New research on a vast fossil site in Patagonia shows that some of the earliest dinosaurs lived in herds and suggests that this behaviour may have been one of the keys to the success of dinosaurs.
The discovery, at the ESRF, of embryos of the same species inside fossilized eggs contributed to the results. The findings are published today in the journal Scientific Reports.
In the past, studies have shown that some dinosaurs that existed in the latest stage of the dinosaur Era (the Cretaceous Period) lived in herds. However, a major pending question was when and how this behaviour appeared in their evolutionary history.
In the early 2000s, an international team of scientists found a 190-million-year-old dinosaur nesting ground, which also contained juvenile skeletons belonging to Mussaurus patagonicus, a primitive, herbivorous sauropodomorph dinosaur (forerunner of the large, long-necked dinosaurs) in Patagonia (Argentina). “Such a preserved site was bound to provide us with a lot of information about how early dinosaurs lived”, explained Diego Pol, the paleontologist at CONICET and who discovered the site.
One of the elements that could shed light on how early dinosaurs lived was the eggs found on the site and Pol wanted to find out whether they were laid by Mussaurus or not. “It is hard to find fossil eggs, and even more to find fossil eggs with embryos inside, as you need very special conditions for their fossilization”, explains Pol. The ESRF, the European Synchrotron, is the perfect tool to research this kind of samples: “We use high-energy X-rays to penetrate in the sample without destroying it and get a full view inside it”, said Vincent Fernandez, paleontologist at the London Natural History Museum and former ESRF scientist.
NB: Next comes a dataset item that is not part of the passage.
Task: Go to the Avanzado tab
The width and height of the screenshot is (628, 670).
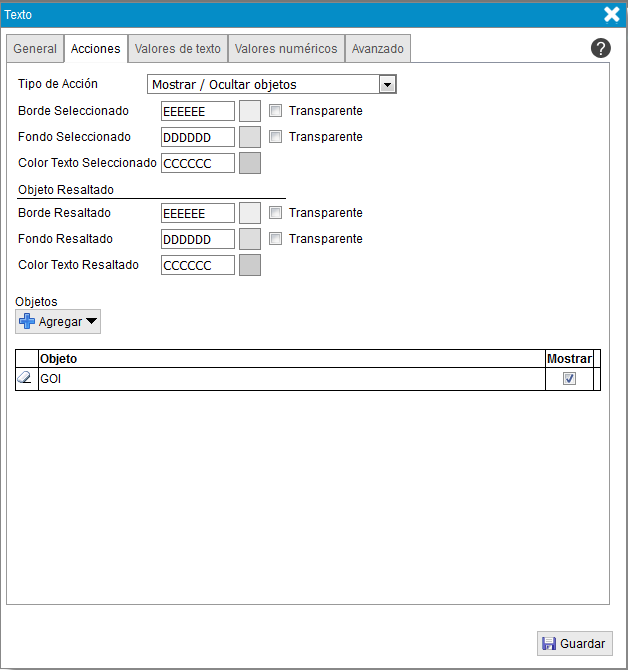Action: tap(378, 49)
After a complex journey from Argentina (it is not every day that someone takes dinosaur eggs as carry-on luggage between continents), Pol came to the ESRF with 30 out of the more than 100 eggs found on the site, to scrutinize them with powerful X-rays. “We spend 4 days scanning the eggs around the clock,” explained Fernandez, “it was tiring, but the exciting results were morale-boosting”. High-resolution computed tomography revealed fossilized embryos of Mussaurus within some of the eggs and showed all these fossils belong to a communal breeding site of a single dinosaur species.
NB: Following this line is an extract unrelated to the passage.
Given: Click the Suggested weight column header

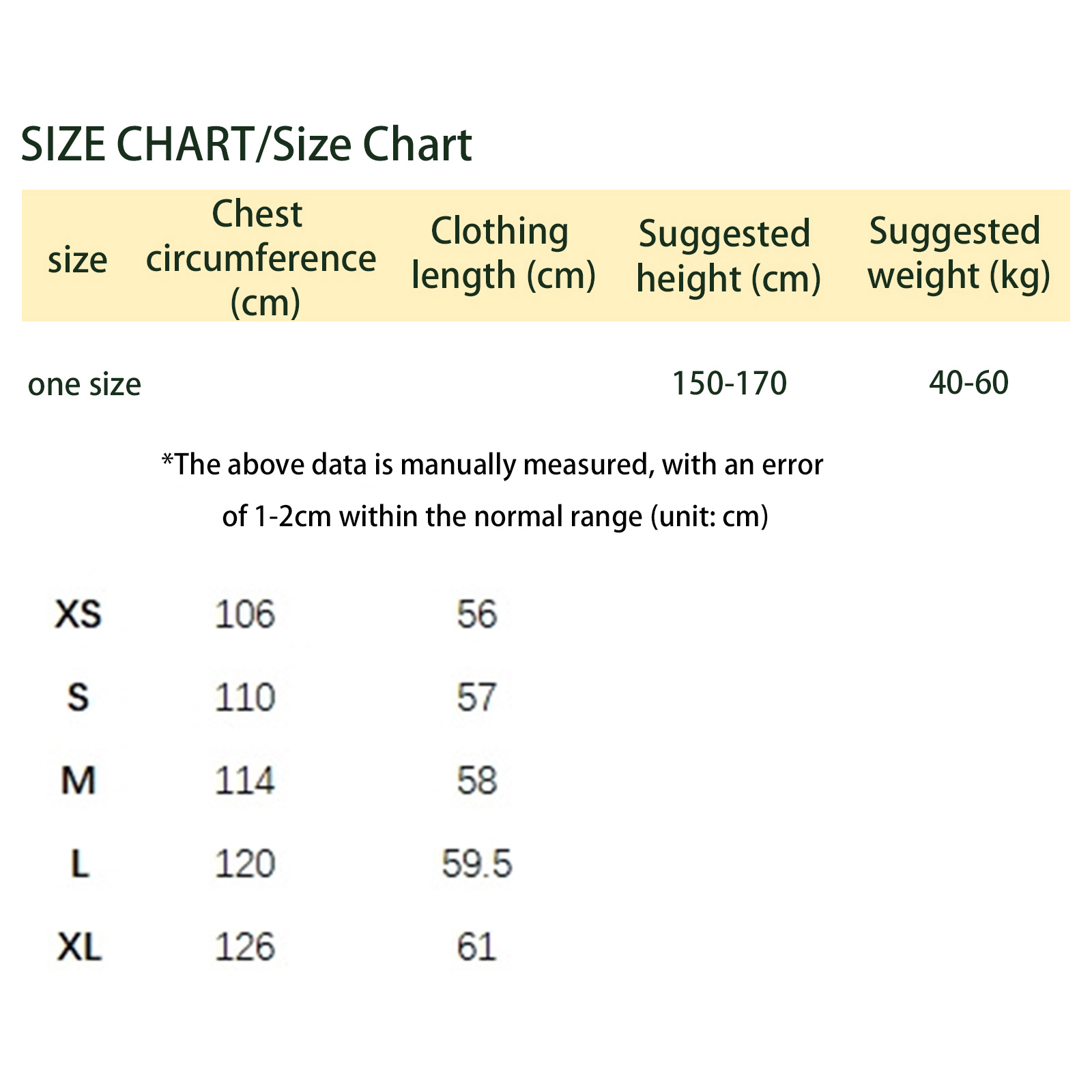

The researchers, in parallel, studied the site itself. The fossils were found in multiple rock horizons at the same locality, indicating that Mussaurus came back to the same spot during successive seasons to form breeding colonies. Based on the sediments, the scientists were able to infer that the nesting ground was located on the dry margins of a lake.
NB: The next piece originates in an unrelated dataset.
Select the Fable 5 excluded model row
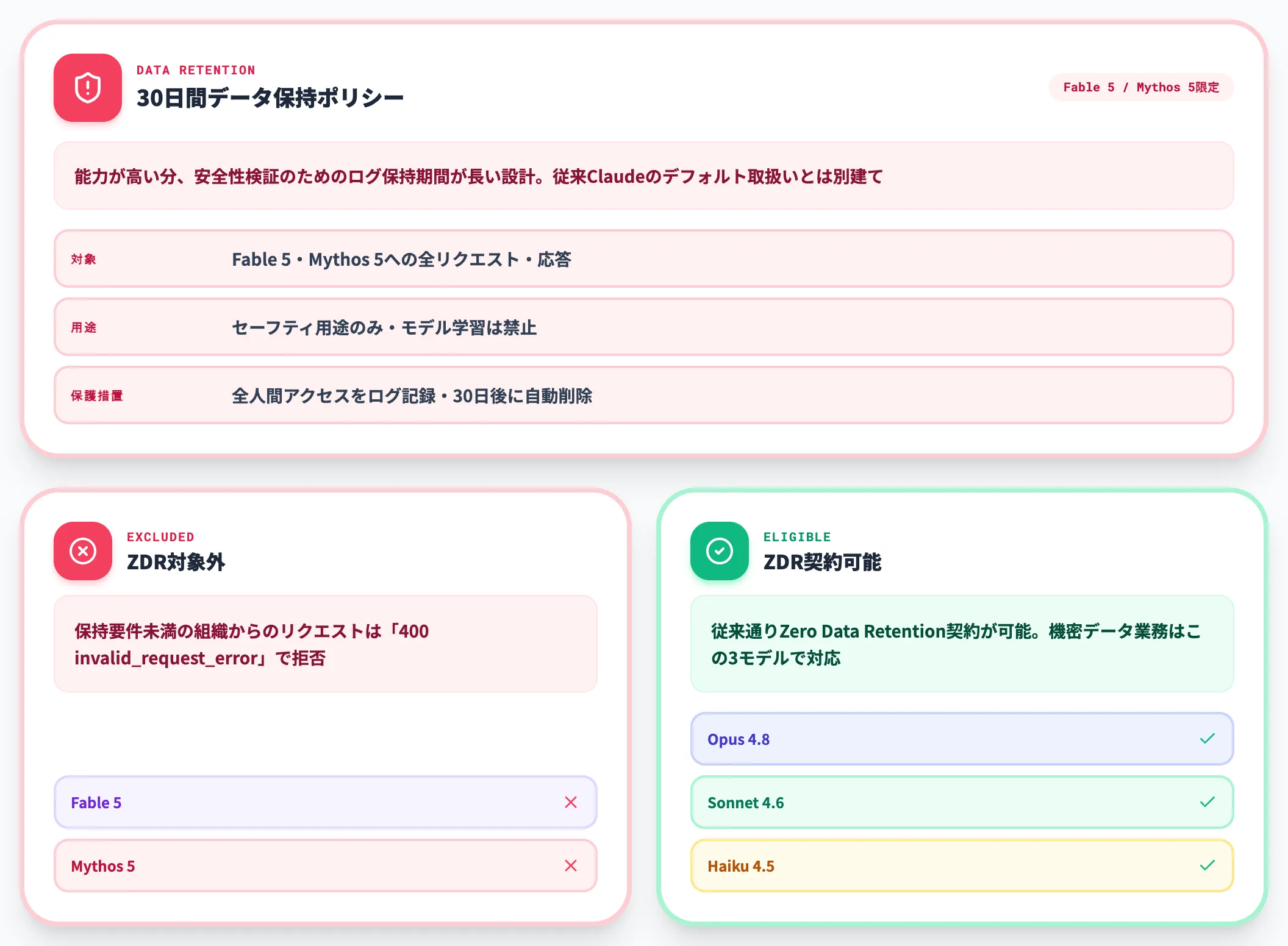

A key aspect of this locality is that dinosaur skeletons were not randomly scattered throughout the fossil site, but instead they were grouped according to their age. Dinosaur babies’ fossils were located near the nests. One-year old youngsters were found closely associated with each other, including a cluster of 11 skeletons in resting pose, suggesting that Mussaurus formed schools of young individuals.
Adults and sub adults were frequently associated in pairs or alone but all within one square kilometer area. To determine the age of the juvenile fossils, scientists carried out histological studies, i.e. cutting a thin slice of bone and observing the bone tissue under a microscope. “The bones of these dinosaurs grew in annual cycles, much as the tree rings, so by counting the growth cycles we could infer the age of the dinosaur”, adds Pol.
All the findings show a well-organized herd structure and it is the first record of this kind of complex social behaviour in an early dinosaur (it pre-dates other records of dinosaurs with evolved social behaviour by more than 40 million years).
The scientists compared these results with other fossil egg sites in South Africa and China and suggested that social behaviour can be traced back to the time of dinosaur origins. “These are not the oldest dinosaurs, but they are the oldest dinosaurs for which a herd behaviour has been proposed. Mussaurus belongs to the first successful family of herbivorous dinosaurs, so we postulate that being social and protecting their young together as a herd may have been part of the reason these long-necked dinosaurs were so common in all continents”, concludes Pol.